Mormons often state in their testimony, "I know the Church is true".  It's a remarkable claim, full of hope, passion, and certainty.  To those outside the culture, particularly from other, competing faiths, it seems to be arrogant as well.  It isn't intended to be, but rather, it intends to be a confession of faith (not knowledge) that the Church (what Mormons call their religious organization, culture, and everything else with it) is true and relevant to testifier, personally.  Those may not be their words, but that is the intent. 

Those of us trained in critical thinking and in epistemology find the statement also to be deeply problematic.  To know something is to have justified true belief in it -- proof from evidence that the thing being testified to is indeed 'true' and not in any way false.  Yet the statement of 'knowing' something to be true when there is no proof has deep precedent:

Examine Job's claim:
 For I know that my redeemer liveth, and that he shall stand at the latter day upon the earth: And though after my skin worms destroy this body, yet in my flesh shall I see God: Whom I shall see for myself, and mine eyes shall behold, and not another; though my reins be consumed within me.
Job 19:25-27
This powerful witness is Job's prophetic utterance: he 'knows' by some means that an unseen being exists, will stand on the earth, and that after death, in the flesh, Job will see his redeemer.  This "I know" (hebrew "yada", and in the Septuiguint "oida") is quite certainly "knowledge".  From the point of view of evidence, of epistemological validity, Job has no basis, not justification for this belief, therefore he has no "knowledge" of it, yet he says he "knows".

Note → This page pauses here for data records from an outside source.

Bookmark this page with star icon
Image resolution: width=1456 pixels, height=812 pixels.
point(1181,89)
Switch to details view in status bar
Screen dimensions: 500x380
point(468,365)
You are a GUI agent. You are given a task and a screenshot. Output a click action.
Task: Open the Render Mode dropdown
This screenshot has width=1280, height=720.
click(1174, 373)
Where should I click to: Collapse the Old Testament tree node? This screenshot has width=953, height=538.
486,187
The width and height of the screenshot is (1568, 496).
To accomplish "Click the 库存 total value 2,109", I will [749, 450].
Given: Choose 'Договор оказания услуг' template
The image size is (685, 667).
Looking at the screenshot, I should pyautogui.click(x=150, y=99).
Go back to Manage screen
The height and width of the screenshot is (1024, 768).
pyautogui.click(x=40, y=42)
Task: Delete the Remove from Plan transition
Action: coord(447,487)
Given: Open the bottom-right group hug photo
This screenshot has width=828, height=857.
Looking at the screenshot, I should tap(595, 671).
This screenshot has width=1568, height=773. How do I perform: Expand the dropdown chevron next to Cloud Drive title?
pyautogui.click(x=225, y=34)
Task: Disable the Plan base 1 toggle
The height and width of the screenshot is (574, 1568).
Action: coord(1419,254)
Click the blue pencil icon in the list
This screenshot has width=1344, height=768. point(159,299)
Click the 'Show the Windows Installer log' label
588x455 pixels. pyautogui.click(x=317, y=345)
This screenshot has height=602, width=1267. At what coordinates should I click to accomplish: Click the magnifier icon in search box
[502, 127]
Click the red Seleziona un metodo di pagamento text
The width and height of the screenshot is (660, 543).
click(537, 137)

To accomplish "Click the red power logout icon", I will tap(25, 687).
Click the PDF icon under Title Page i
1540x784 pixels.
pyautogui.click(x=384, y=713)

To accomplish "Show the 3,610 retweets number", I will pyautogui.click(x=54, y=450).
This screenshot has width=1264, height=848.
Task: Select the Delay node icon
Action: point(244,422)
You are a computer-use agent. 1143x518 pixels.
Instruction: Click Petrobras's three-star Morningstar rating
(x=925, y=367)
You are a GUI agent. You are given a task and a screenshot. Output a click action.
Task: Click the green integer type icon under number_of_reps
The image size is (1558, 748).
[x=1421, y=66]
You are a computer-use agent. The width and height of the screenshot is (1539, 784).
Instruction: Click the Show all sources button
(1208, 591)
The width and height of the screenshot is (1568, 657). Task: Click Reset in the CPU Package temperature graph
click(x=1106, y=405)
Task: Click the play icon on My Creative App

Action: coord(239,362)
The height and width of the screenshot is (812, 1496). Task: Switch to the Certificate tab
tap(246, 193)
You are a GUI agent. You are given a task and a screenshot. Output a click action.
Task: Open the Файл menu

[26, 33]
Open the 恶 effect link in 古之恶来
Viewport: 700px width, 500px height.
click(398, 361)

Moving forward to the Gospels, both Peter and Martha are found to testify that about something that is not apparent from the evidence.  They do not use the term "know" but it is quite certain language:
Jesus saith unto them, But whom say ye that I am?
Simon Peter answered and said, Thou art the Christ, the Son of the living God.
Jesus answered and said unto him, Blessed art thou, Simon Bar-jona: for flesh and blood hath not revealed it unto thee, but my Father which is in heaven.
Matthew 16:15-17
Although Peter isn't saying he knows, he makes a propositional, definitive truth cliam, "Thou art the Christ".  How can he make this claim?  He makes it not through tangible evidence, but through exclusively a spiritual kind -- the witness of the "Father which is in heaven."  Again, the critical thinking epistemologist may not be satisfied, because such an intangible witness might as well be a personal feeling of certainty.  While valid and important to Peter, it does not provide evidence except to the Peter himself. 
In the case of Martha, she states unequivocally the following to Jesus upon the death of Lazarus:
Yea, Lord: I believe that thou art the Christ, the Son of God, which should come into the world.
John 11:27
The critical thinking epistemologist might approve of the term 'believe' in this case.  Even moreso, the writer of John uses the verb "πιστεύω"/pisteuo, which means more of "faith" rather than belief.  This expression is quite distinct from Job's "yada"/"oida" of certain knowledge, but it is also not "belief".  Pisteuo involves a working trust in something: more like "I trust (accept, agree, hope) that thou art the Christ".  As evidence of that trust, she was finished with the conversation expressing her concerns about Lazarus' death, and went back to her business.  She acted on her faith by turning over her concerns to Jesus and moving on, trusting that he had things under control.
These three ways of expressing faith-based knowledge -- Job in saying "I know", Peter in making a certainty proposition, and Martha in expressing faith -- all are part of the way religious people confess their faith.  It should be no surprise that Mormons make similar claims about their own faith.  But how do Mormons form their truth claims?  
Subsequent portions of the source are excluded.